Medicare Advantage plans in New Jersey
AmeriHealth offers affordable Medicare Advantage plans in Atlantic, Burlington, Camden, Gloucester, Mercer, Middlesex, and Ocean Counties. Compare plan types below to see which one best meets your needs.
You may enroll in a Medicare Advantage Plan during any valid election period, including the annual election period, a special election period, or your initial election period. For more information about these enrollment periods, see our easy-to-understand explanation of Medicare Basics.
What are Medicare Advantage plans?
Medicare Advantage plans, also known as "Medicare Part C," were created to complement the benefits of Original Medicare (Parts A and B). These plans are offered by Medicare-approved private insurance companies (like AmeriHealth) and must follow rules set by Medicare.
What do Medicare Advantage plans in New Jersey cover?
Medicare Advantage plans include all the benefits of Medicare Parts A and B plans. They may also include extras like vision, dental, and hearing coverage.
Do Medicare Advantage plans cover prescription drugs?
Most Medicare Advantage plans do cover prescription drugs, but some do not. Generally, people need to get their Part D drug coverage as part of their Medicare Advantage plan.
Comparing Medicare Advantage plans
- With an HMO (health maintenance organization) plan, your costs are usually lower, but you are required to use only in-network health care providers.

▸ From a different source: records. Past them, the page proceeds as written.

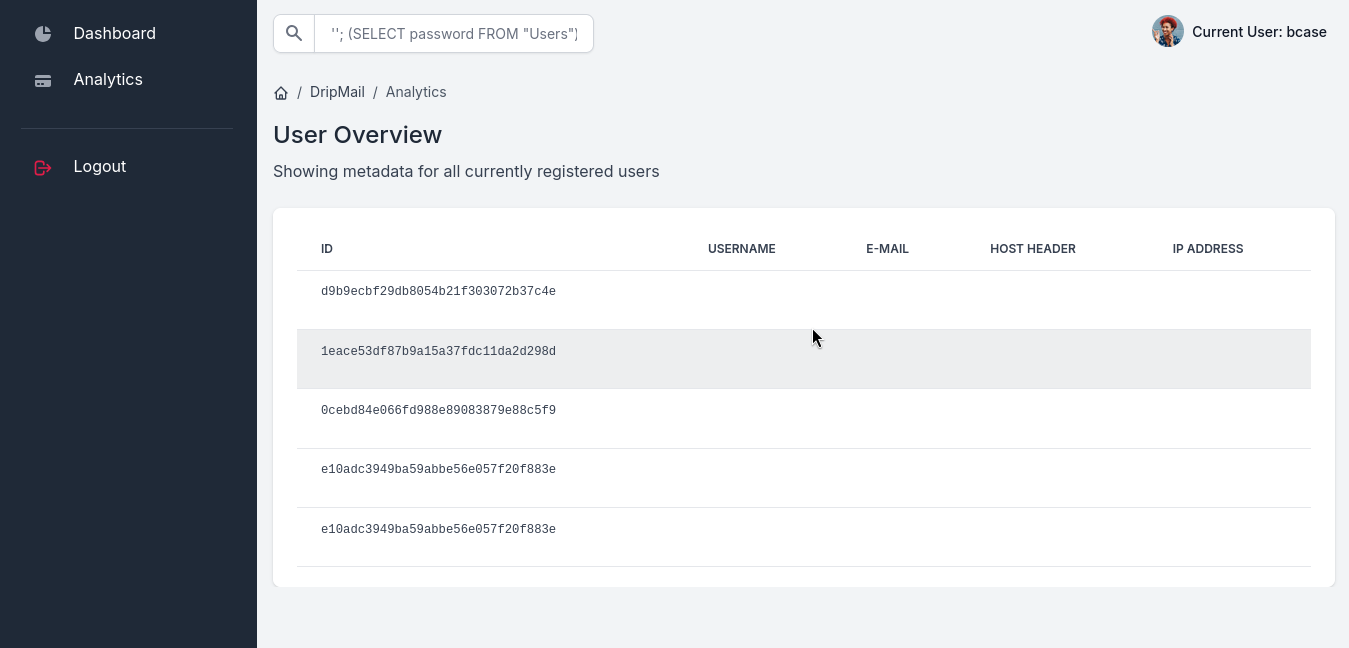Viewport: 1349px width, 648px height.
Task: Select row with ID 0cebd84e066fd988e89083879e88c5f9
Action: [438, 411]
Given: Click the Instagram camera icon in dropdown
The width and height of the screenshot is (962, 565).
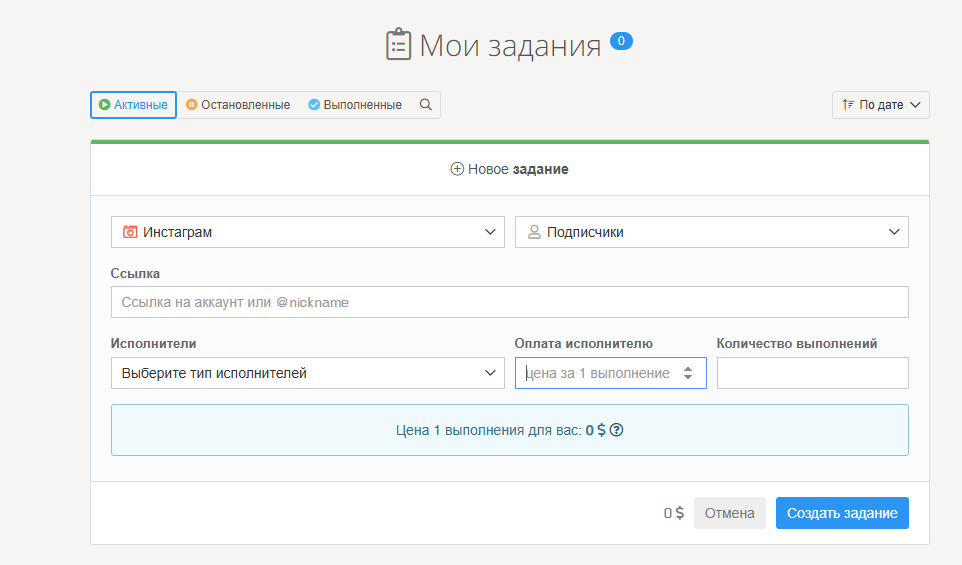Looking at the screenshot, I should [x=130, y=232].
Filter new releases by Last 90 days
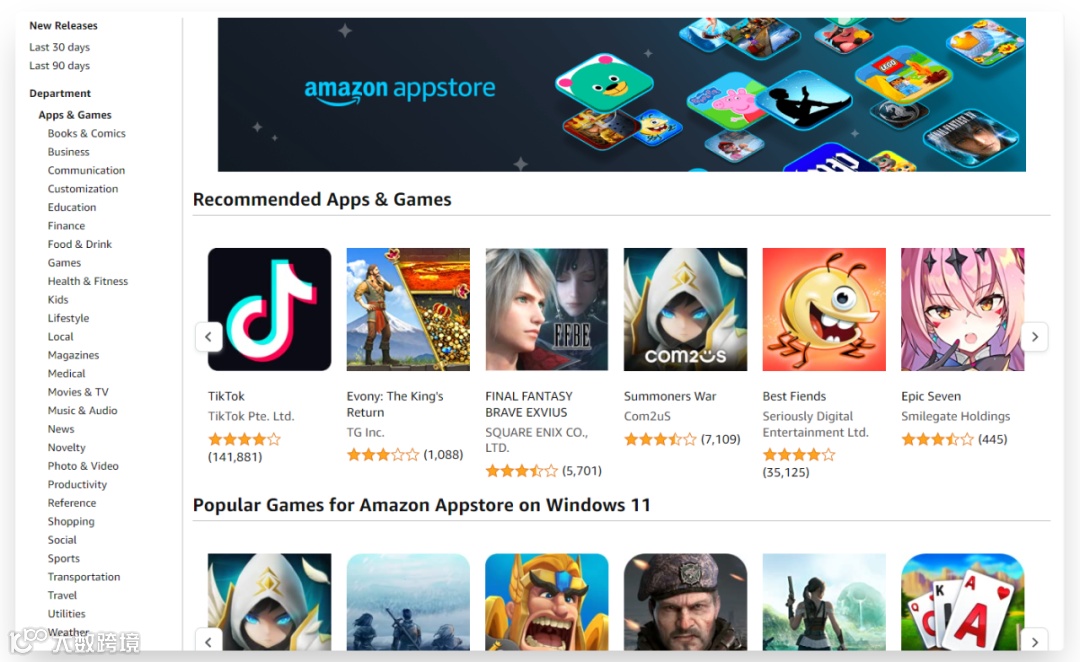 pyautogui.click(x=59, y=65)
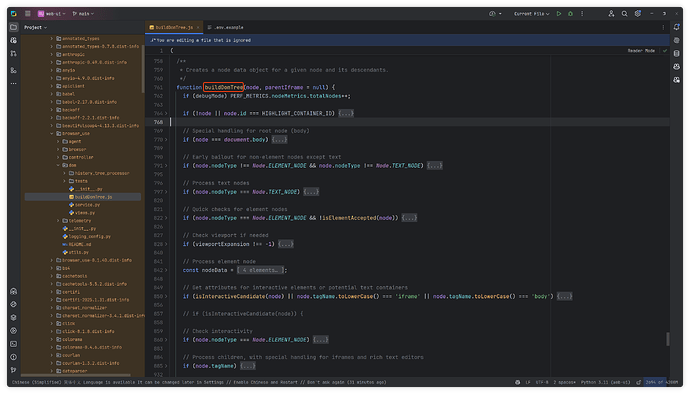Open IDE settings gear icon in title bar

(638, 14)
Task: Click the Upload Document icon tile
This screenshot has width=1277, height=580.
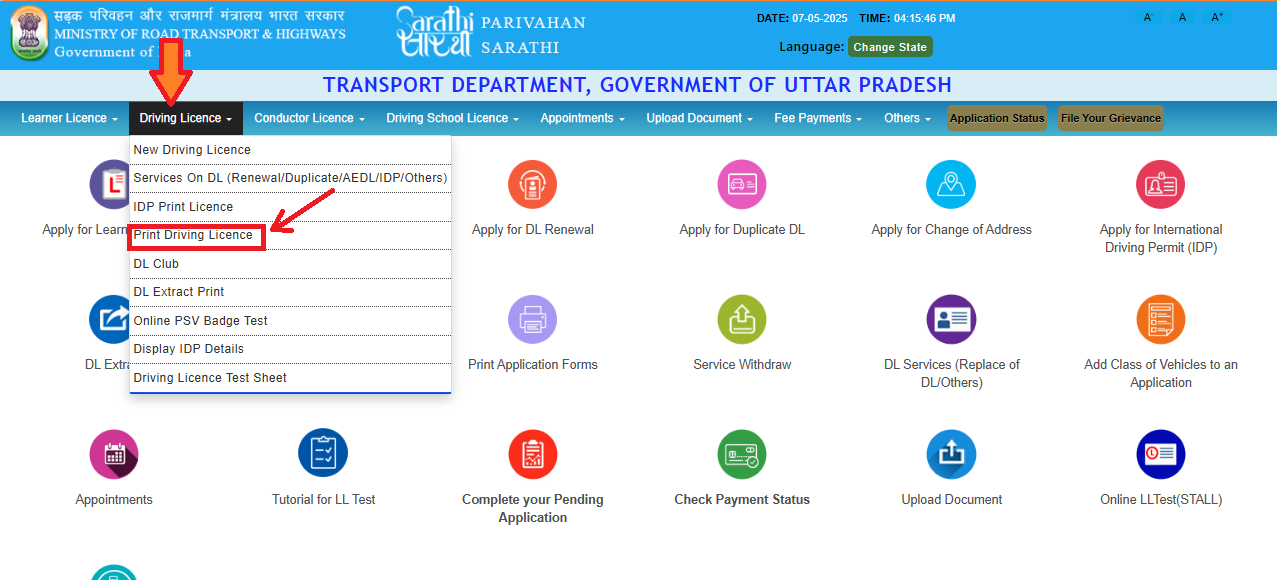Action: [951, 455]
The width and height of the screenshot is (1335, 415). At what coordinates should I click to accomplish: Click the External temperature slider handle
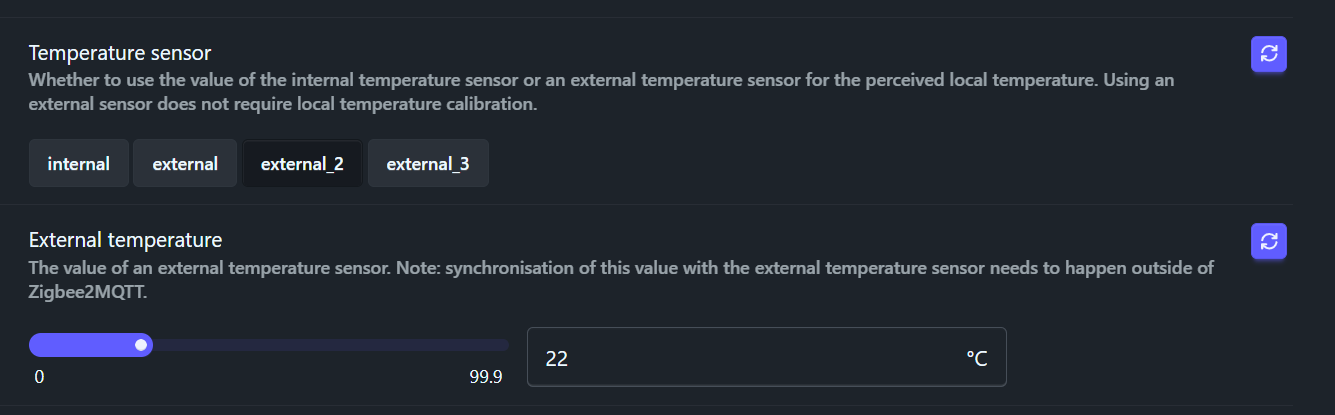pyautogui.click(x=142, y=345)
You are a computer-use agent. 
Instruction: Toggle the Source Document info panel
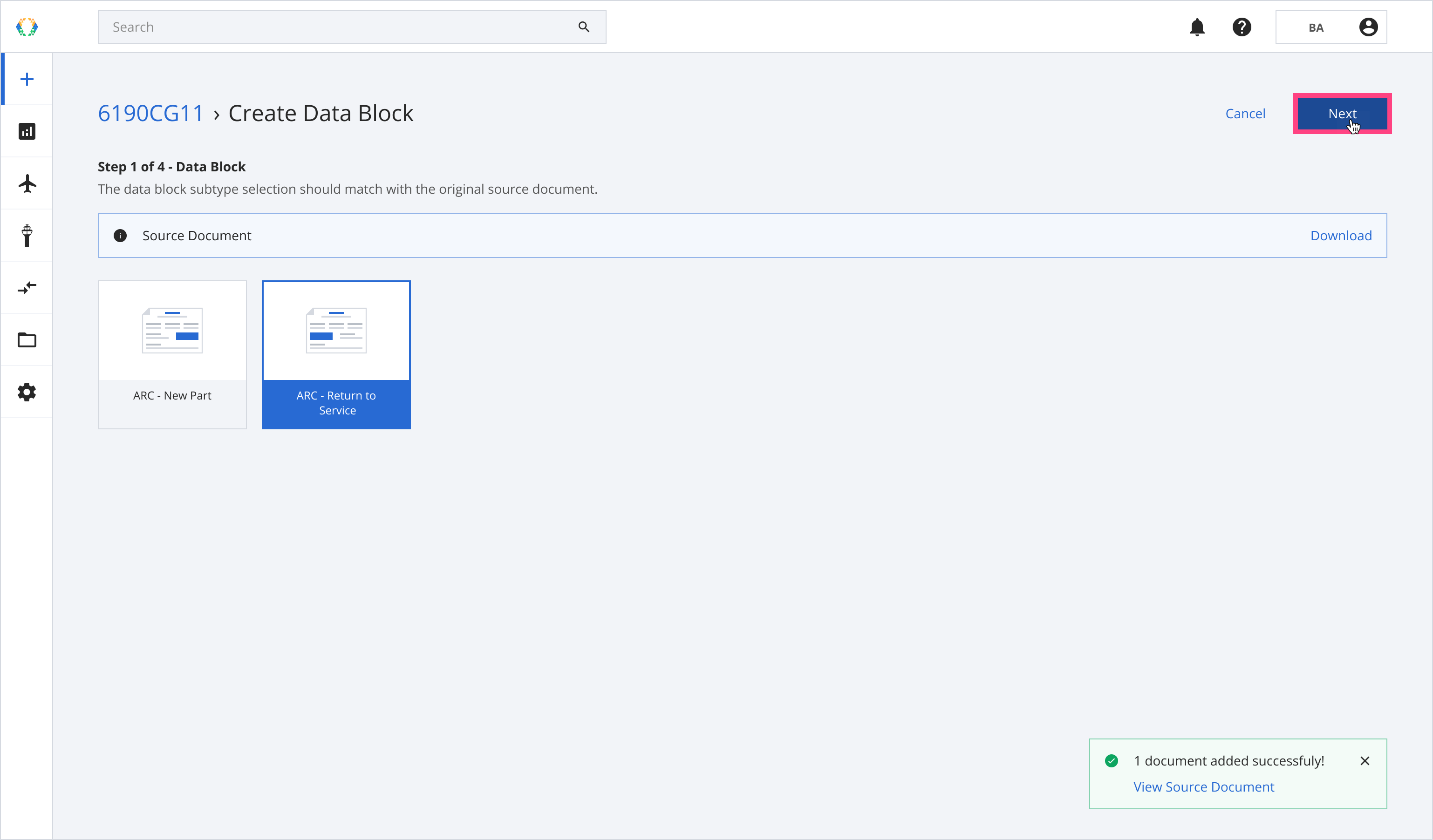121,235
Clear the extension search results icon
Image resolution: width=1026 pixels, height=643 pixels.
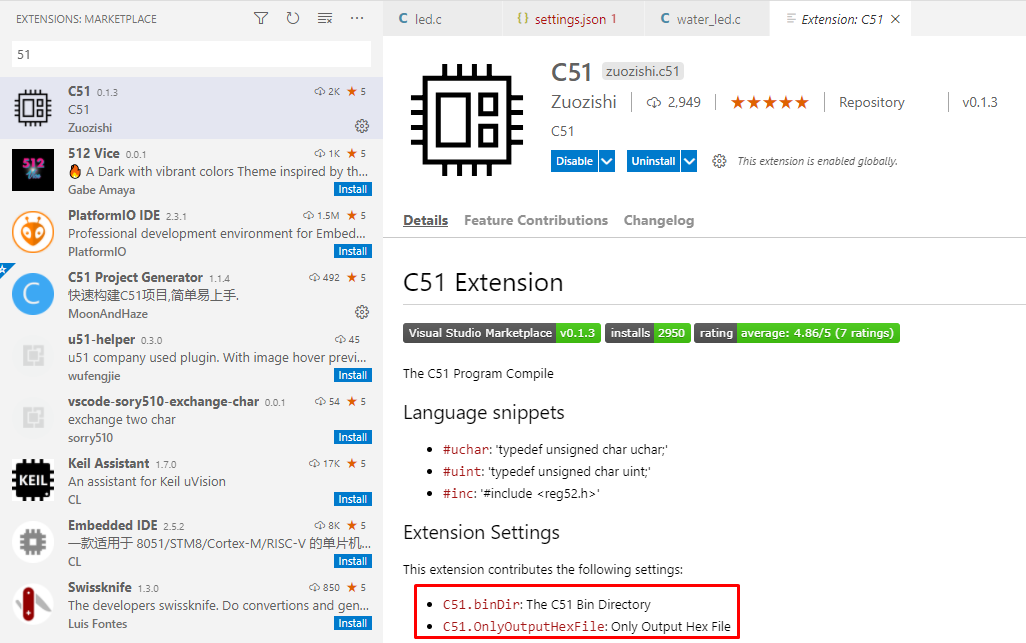(x=324, y=18)
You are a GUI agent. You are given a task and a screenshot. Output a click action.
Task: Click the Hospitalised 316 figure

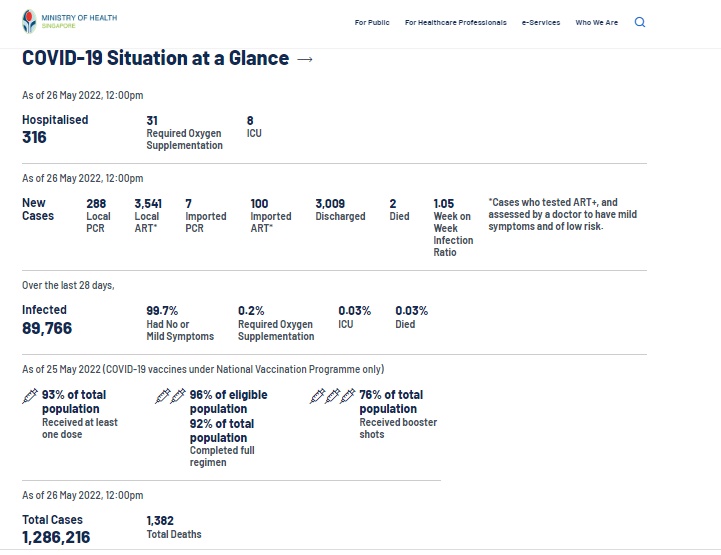pyautogui.click(x=35, y=137)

- With an HMO-POS (health maintenance organization with point-of-service) plan, you have some limited ability to see providers who are not in network. You still save money by using in-network providers.
- A PPO (preferred provider organization) plan generally has higher premiums, but gives you the flexibility to see providers who are not in network. You still save money by using in-network providers.
AmeriHealth offers four PPO plans: AmeriHealth Enhanced Rx PPO, AmeriHealth Core Rx PPO, AmeriHealth Secure Rx PPO, and AmeriHealth Ultimate Rx PPO.
How much do New Jersey Medicare Advantage plans cost?
The cost of Medicare Advantage plans varies widely based on a number of factors. When deciding on a plan, there are a few things to consider:
- Whether the plan charges a monthly premium (some plans offer premiums as low as $0, although members must still pay their Part B premiums)
- The copayments or coinsurance for each type of service or visit, whether in network or out of network
- Whether the plan has an annual deductible for medical services and/or prescription drugs
- The maximum out-of-pocket limit for how much you might have to pay for medical care and/or prescription drugs each year
- Whether the plan has any network restrictions
- Whether your doctors and specialists are in the plan's network
- Whether the plan covers prescription drugs, and whether it covers your specific medications
- Whether the plan offers additional benefits such as vision, dental, or hearing coverage
The cost of Medicare Advantage plans changes from year to year and varies from plan to plan. When shopping for a Medicare Advantage plan, it's important to consider both what each plan covers and how much it costs.
For a more comprehensive explanation of the factors that can affect the cost of a Medicare Advantage plan, see our How much does Medicare cost? page.
What is the difference between a Medicare Advantage plan and a Medicare Supplement plan?
- A Medicare Advantage plan includes Original Medicare (Parts A and B) plus additional benefits.
- A Medicare Supplement (or Medigap) plan is a type of insurance you buy separately to cover expenses that Medicare Parts A and B don't cover.
For a more detailed explanation of the differences between these two types of plans, visit Medicare Advantage vs. Medigap (Medicare Supplement plans).
Is a Medicare Advantage plan right for you?
Medicare Advantage plans are ideal for people who:
- Would like to pay a single monthly premium for all of their health insurance needs (although it's still necessary to pay the Part B premium separately)
- Prefer to pay lower monthly premiums, even if copays and coinsurance might be higher than in a Medicare Supplement plan
- Would like their health plan to cover additional things like hearing, dental, and vision expenses, fitness memberships, and more.